- Born: 1983 (age 42–43)
- Education: New York University
- Known for: Video, Performance, Installation, Sculpture

= Cécile B. Evans =

American artist

Cécile B. Evans (born 1983) is a Belgian-American artist who lives and works in London. Evans is known for their use of video, installation, sculpture and performance, focusing on the value of emotion in contemporary society and its rebellion as it comes into contact with physical, ideological, and technological structures.

==Early life==
Evans attended New York University for acting in method acting and experimental theatre. Evans worked as an actress until they started making art. As an actress, Evans also worked as a makeup artist in various department stores, along with bartending, waitressing, and being a secret food critic. They moved from New York to Paris to Berlin throughout their adulthood, and has now settled in London.

==Career==
Evans has been active in many solo and group exhibitions over the years, and is well known for their pieces "Hyperlinks or it Didn't Happen" (2014) and "What the Heart Wants" (2016). These works have been shown as installations and screened. Evans' first large project, "Hyperlinks or it Didn't Happen" has been exhibited at the Projections New York Film Festival, Seventeen Gallery, Santa Barbara Museum of Contemporary Art, Artspace, Sydney Biennale, and Garage Museum. "How Happy a Thing Can Be" (2014), another video made the same year, was co-commissioned by Wysing Arts Centre and RADAR/Loughborough University. It has been exhibited in Art Basel, Kunsthalle Wien, Whitney Museum, Ural Industrial Biennial, and CentroCentro (ARCO). Evans' project, "What the Heart Wants" was included in the Berlin Bienniale, Artspace, the GARAGE Museum, and Kunsthalle Winterthur. Evans' work, Amos' World (2018) has been exhibited at places such as Mumok, Tramway, Château Shatto, and Madre Museum. Evans has also been the recipient of a number or art awards, including the Frieze Art Fair's Emdash Award (2012), Palais de Tokyo/Orange's Push Your Art Prize (2013), Schering Stiftung (2016), illy Present Future Prize (2016), and is shortlisted for the Jarman Award (2019).

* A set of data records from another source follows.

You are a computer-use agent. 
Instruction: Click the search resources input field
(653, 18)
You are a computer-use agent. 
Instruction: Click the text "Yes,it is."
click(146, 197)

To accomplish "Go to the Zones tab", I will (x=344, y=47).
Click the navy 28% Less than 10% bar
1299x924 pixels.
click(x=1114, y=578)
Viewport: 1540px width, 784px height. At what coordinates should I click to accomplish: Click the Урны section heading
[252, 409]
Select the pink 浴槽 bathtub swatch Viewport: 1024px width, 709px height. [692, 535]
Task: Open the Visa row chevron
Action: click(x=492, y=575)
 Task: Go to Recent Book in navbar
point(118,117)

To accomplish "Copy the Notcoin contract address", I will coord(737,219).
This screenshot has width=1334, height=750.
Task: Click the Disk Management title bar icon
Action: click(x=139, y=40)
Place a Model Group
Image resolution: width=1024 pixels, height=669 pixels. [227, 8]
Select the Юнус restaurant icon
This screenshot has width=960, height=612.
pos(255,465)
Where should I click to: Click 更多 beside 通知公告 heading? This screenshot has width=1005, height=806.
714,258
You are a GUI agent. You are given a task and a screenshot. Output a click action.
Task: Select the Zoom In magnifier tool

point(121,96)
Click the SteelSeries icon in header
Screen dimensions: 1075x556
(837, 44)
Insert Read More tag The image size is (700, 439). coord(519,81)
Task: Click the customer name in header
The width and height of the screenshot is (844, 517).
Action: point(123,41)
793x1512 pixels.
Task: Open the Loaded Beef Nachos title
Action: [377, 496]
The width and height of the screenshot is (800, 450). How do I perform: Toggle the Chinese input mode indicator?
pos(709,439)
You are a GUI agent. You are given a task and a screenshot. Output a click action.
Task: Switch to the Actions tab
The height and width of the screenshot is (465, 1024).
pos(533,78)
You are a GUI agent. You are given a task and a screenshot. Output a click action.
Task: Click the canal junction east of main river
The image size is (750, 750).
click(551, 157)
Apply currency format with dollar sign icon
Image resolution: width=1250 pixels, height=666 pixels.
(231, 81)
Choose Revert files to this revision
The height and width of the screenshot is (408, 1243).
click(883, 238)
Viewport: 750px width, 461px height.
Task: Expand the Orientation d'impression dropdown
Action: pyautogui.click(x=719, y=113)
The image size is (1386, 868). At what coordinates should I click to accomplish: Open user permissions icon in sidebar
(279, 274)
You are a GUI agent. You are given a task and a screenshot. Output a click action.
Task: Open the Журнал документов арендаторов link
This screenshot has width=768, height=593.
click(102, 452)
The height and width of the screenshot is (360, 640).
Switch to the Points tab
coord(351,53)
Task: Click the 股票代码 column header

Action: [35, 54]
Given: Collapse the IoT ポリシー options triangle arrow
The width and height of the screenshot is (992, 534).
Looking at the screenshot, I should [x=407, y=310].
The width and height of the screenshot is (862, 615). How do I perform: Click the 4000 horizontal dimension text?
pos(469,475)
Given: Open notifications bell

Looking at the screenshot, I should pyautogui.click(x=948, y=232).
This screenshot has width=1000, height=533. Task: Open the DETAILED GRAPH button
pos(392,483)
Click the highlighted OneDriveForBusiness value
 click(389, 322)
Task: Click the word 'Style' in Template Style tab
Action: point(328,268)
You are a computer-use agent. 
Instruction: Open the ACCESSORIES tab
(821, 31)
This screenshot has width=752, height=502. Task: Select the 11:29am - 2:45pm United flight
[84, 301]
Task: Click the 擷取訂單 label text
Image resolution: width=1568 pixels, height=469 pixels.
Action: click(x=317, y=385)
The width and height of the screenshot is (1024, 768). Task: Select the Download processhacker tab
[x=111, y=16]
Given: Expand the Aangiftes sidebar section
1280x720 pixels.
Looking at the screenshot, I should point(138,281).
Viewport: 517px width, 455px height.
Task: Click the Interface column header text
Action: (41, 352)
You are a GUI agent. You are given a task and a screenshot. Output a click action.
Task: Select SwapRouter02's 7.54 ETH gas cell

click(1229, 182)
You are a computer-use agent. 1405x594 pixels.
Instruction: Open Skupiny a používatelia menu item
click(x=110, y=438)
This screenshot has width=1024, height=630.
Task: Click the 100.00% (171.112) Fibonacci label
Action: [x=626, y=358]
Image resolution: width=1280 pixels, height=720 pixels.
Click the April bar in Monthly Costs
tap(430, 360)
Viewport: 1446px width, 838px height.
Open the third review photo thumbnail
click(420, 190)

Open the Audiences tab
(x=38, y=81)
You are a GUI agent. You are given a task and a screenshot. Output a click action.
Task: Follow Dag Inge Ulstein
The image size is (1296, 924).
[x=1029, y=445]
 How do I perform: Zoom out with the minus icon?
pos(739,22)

In 2024, Miuccia Prada commissioned Evans with creating Reception!, a short film and installation which served as the backdrop for the Miu Miu Fall/Winter 2024–25 runway show during Paris Fashion Week.

== Works ==
- "What the Heart Wants" (2016) is video installation that looks at what it could mean to be human, and who or what will be considered human, in the future.
- "Hyperlinks or it Didn't Happen" (2014) is a video about a group of digital beings that search for their meaning.
- "How Happy a Thing Can Be" (2014) is a short video that follows a screwdriver, scissors and comb as their emotional limits are pushed.
- "Sprung a Leak" (2016) is an automated play performed by three robots and three humans as they cope with emotionally charged information leaking from a system that surrounds them.
- "Amos' World" (2018) is a mock TV series and video installation about an architect, his "socially progressive housing estate", and the inhabitants who are quickly alienated by the building. Chris Sharratt writes that it "is not a didactic unpicking of modernist thinking and aesthetics. Instead, the exhibition acts as an allegory for a recurring concern in Evans's work: 'how digital technology impacts the human condition.'... a tale of individual hubris brought to heel by collective resistance, of lost souls finding networked ways to turn solitary grievances into communal action.".
- Reality or Not (2023) takes on the reality tv format and follows a group of Parisian teenagers interested in forging their own world and opportunities. Reality or Not is being included in Worlds Apart, a video exhibition at the Pérez Art Museum Miami, Florida, in 2025.

== "What the Heart Wants" (2016) ==
"What the Heart Wants" (2016) was first exhibited in November 2016 and was also Evans first museum exhibition. It is Evans' most extensive piece to date. Evans examines a future timeline in which technology is the basis of society and the lines between humanity and robot have become extremely blurred, as well as how they shape each other. The main character, HYPER, narrates what it means to be a person over the course of the 41- minute film. Unlimited power has been given to a company that has control over personal information, and has taken the form of a woman (HYPER). She has become "human", and struggles with the subjective nature of the world. Evans uses topics such as stem cell research, dress codes, terrorism, systemic oppression, and other large organizational structures to discuss this idea. The film also shows both the progress and problems that have arisen in society as time has passed, and based on the choices people and organizational systems have made. The film follows other obscure characters, such as a large collection of ears, pair of lovers, an immortal cell, and a robot, as they explore what it means to be a human. Some characters from past works of Evans' appear as well (AGNES, PHIL, Invisible Woman).

==Collections==
Evans' work is held in the permanent collections of the Whitney Museum of American Art, Castello di Rivoli, the Louisiana Museum of Modern Art and the Museum of Modern Art, New York.